## INSTRUCTIONS TO FOLLOW
At the line with "You are a computer-use", start transcribing; stop after the last line of the data below. Keep it exact and leave pictures out.
######
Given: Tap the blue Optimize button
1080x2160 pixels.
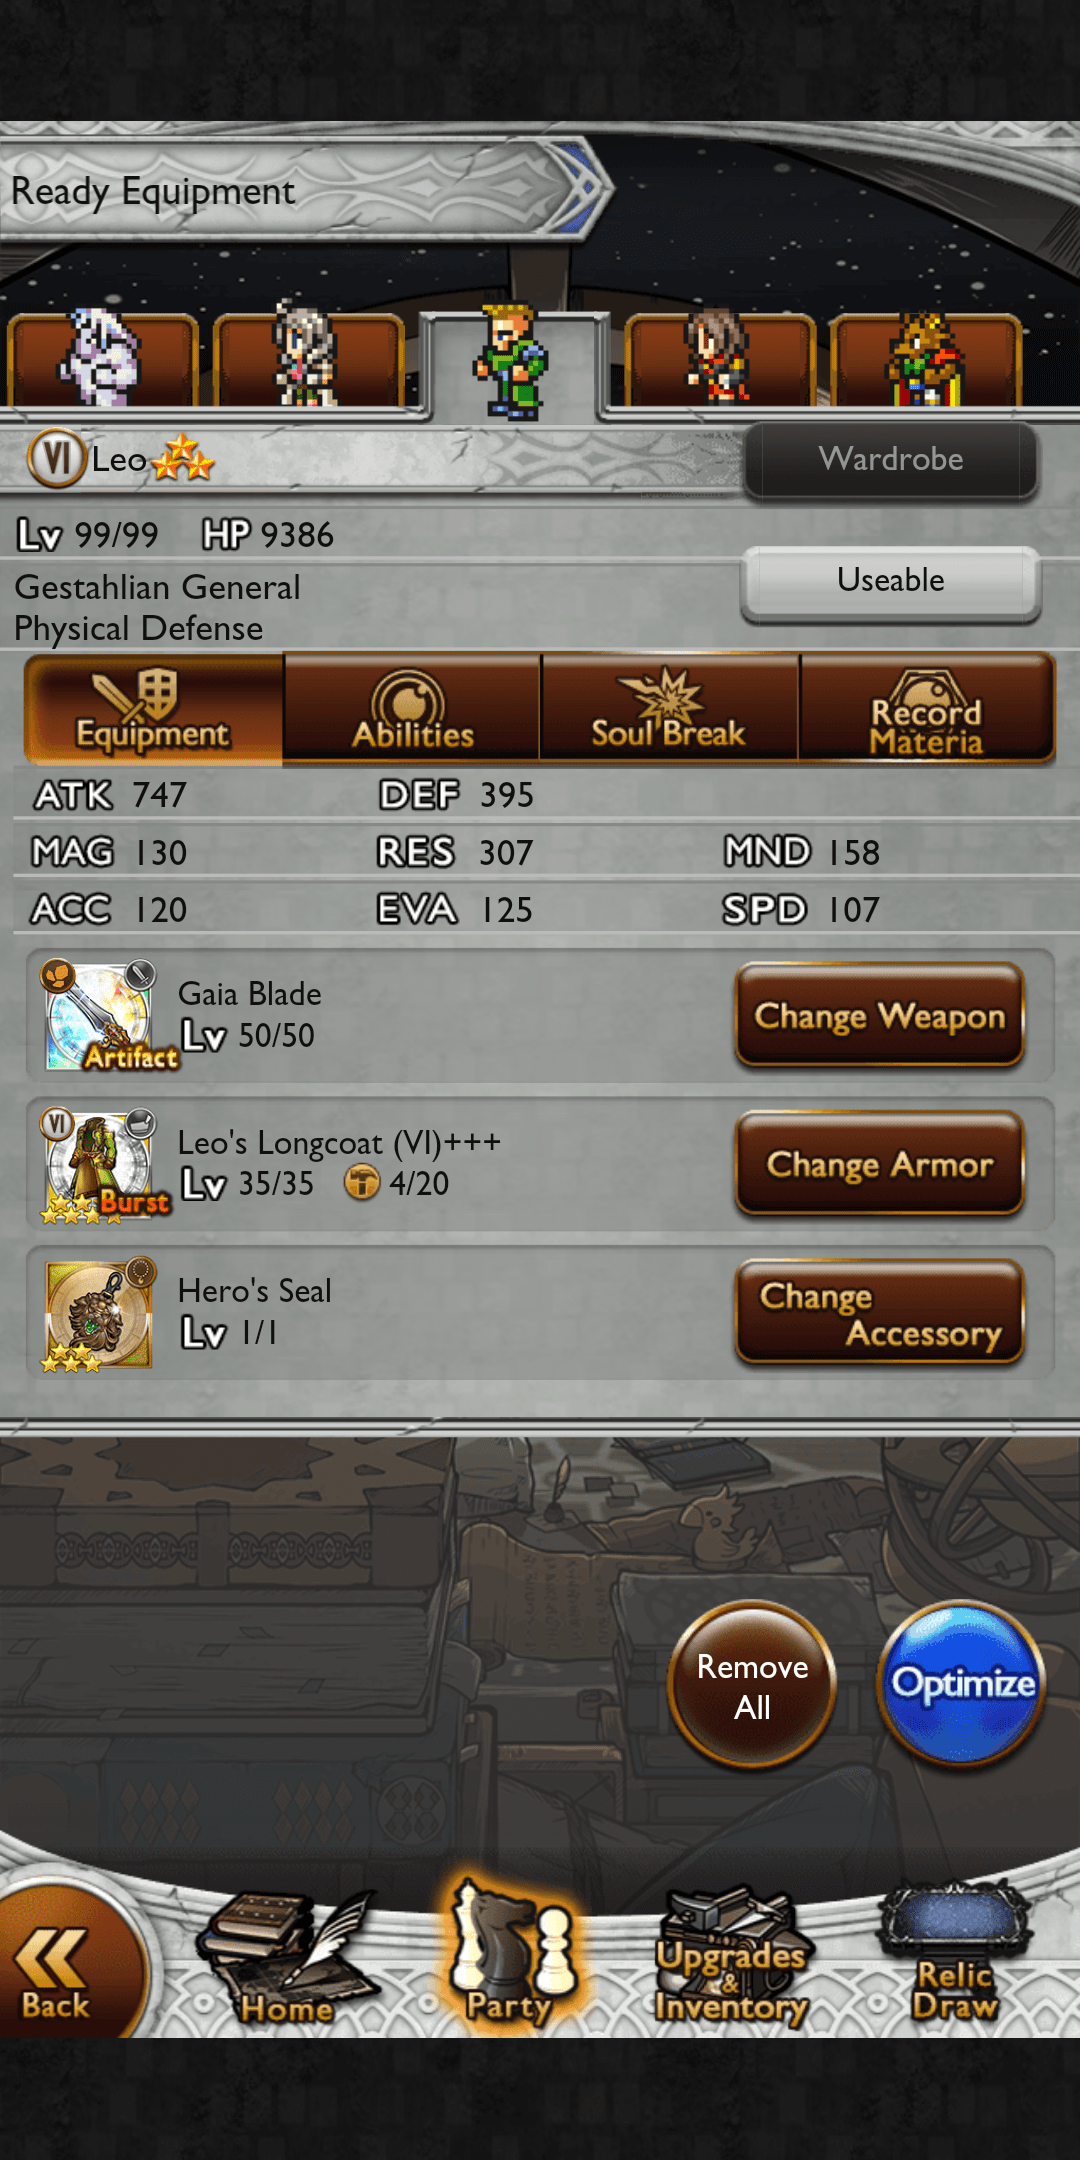Looking at the screenshot, I should (x=962, y=1685).
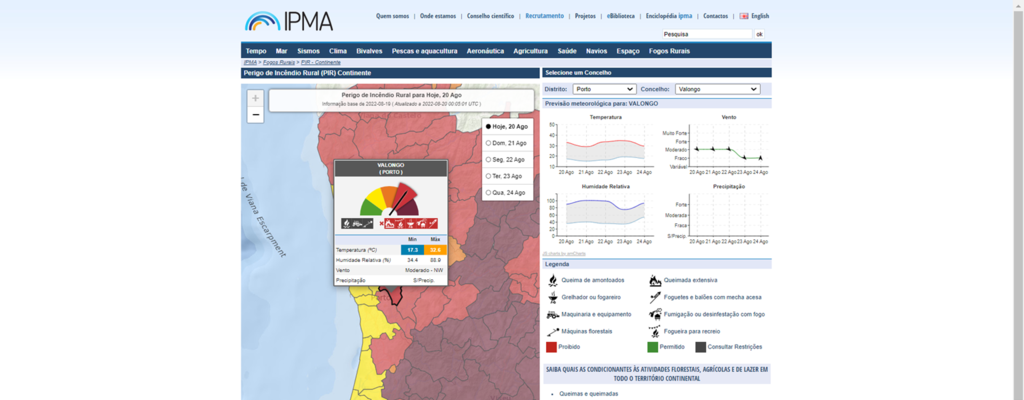Click the Queimada extensiva fire icon

coord(655,280)
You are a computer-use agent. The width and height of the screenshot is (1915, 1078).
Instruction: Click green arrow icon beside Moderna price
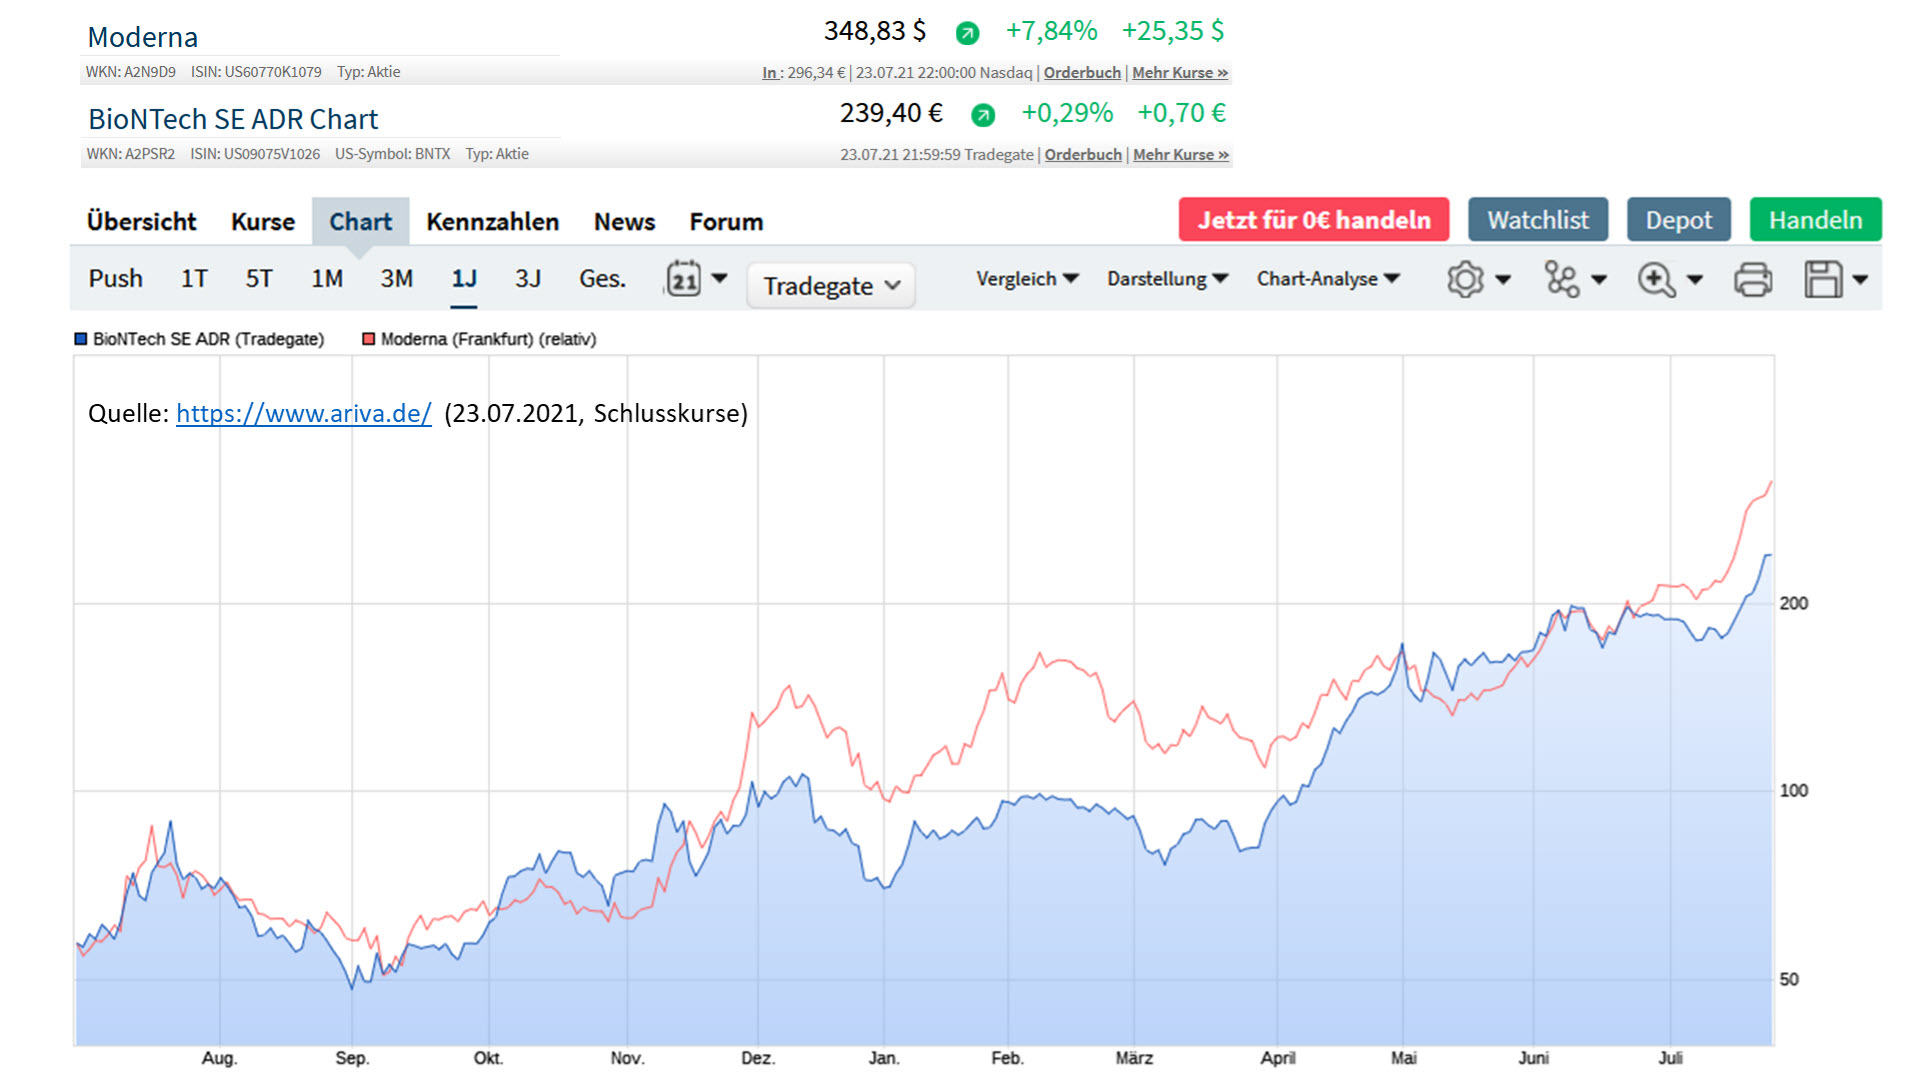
######
## SOLUTION TO THIS TASK
You are a computer-use agent. The width and height of the screenshot is (1915, 1078).
Instruction: Click green arrow icon beside Moderna price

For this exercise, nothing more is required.